Re: [PATCH] mm: don't break integrity writeback on ->writepage() error

Andrew Morton <akpm@xxxxxxxxxxxxxxxxxxxx> · Fri, 9 Nov 2018 15:42:51 -0800

On Mon,  5 Nov 2018 11:36:13 -0500 Brian Foster <bfoster@xxxxxxxxxx> wrote:

> write_cache_pages() currently breaks out of the writepage loop in
> the event of a ->writepage() error. This causes problems for
> integrity writeback on XFS

For the uninitiated, please define the term "integrity writeback". 
Quite carefully ;) I'm not sure what it actually means.  grepping
fs/xfs for "integrity" doesn't reveal anything.

<reads the code>

OK, it appears the term means "to sync data to disk" as opposed to
"periodic dirty memory cleaning".  I guess we don't have particularly
well-established terms for the two concepts.

> in the event of a persistent error as XFS
> expects to process every dirty+delalloc page such that it can
> discard delalloc blocks when real block allocation fails.  Failure
> to handle all delalloc pages leaves the filesystem in an
> inconsistent state if the integrity writeback happens to be due to
> an unmount, for example.
> 
> Update write_cache_pages() to continue processing pages for
> integrity writeback regardless of ->writepage() errors. Save the
> first encountered error and return it once complete. This
> facilitates XFS or any other fs that expects integrity writeback to
> process the entire set of dirty pages regardless of errors.
> Background writeback continues to exit on the first error
> encountered.
> 
> ...
>
> --- a/mm/page-writeback.c
> +++ b/mm/page-writeback.c
> @@ -2156,6 +2156,7 @@ int write_cache_pages(struct address_space *mapping,
>  {
>  	int ret = 0;
>  	int done = 0;
> +	int error;
>  	struct pagevec pvec;
>  	int nr_pages;
>  	pgoff_t uninitialized_var(writeback_index);
> @@ -2236,25 +2237,29 @@ int write_cache_pages(struct address_space *mapping,
>  				goto continue_unlock;
>  
>  			trace_wbc_writepage(wbc, inode_to_bdi(mapping->host));
> -			ret = (*writepage)(page, wbc, data);
> -			if (unlikely(ret)) {
> -				if (ret == AOP_WRITEPAGE_ACTIVATE) {
> +			error = (*writepage)(page, wbc, data);
> +			if (unlikely(error)) {
> +				if (error == AOP_WRITEPAGE_ACTIVATE) {
>  					unlock_page(page);
> -					ret = 0;
> -				} else {
> +					error = 0;
> +				} else if (wbc->sync_mode != WB_SYNC_ALL &&
> +					   !wbc->for_sync) {

And here we're determining that it is not a sync-data-to-disk
operation, hence it must be a clean-dirty-pages operation.

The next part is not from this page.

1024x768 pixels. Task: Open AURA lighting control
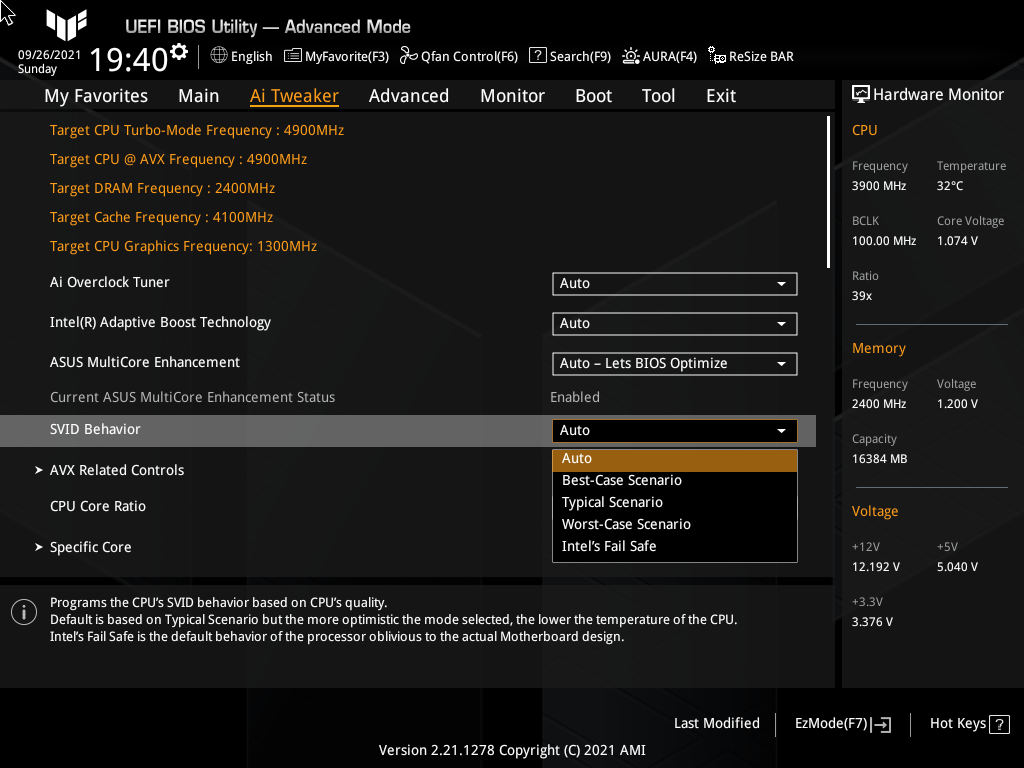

This isn't very well-controlled, is it?  It's an inference which was
put together by examining current callers, I assume?

It would be good if we could force callers to be explicit about their
intent here.  But I'm not sure that adding a new writeback_sync_mode is
the way to do this.

At a minimum it would be good to have careful comments in here
explaining what is going on, justifying the above inference, explaining
the xfs requirement (hopefully in a way which isn't xfs-specific).

>  					/*
> -					 * done_index is set past this page,
> -					 * so media errors will not choke
> +					 * done_index is set past this page, so
> +					 * media errors will not choke
>  					 * background writeout for the entire
>  					 * file. This has consequences for
>  					 * range_cyclic semantics (ie. it may
>  					 * not be suitable for data integrity
>  					 * writeout).
>  					 */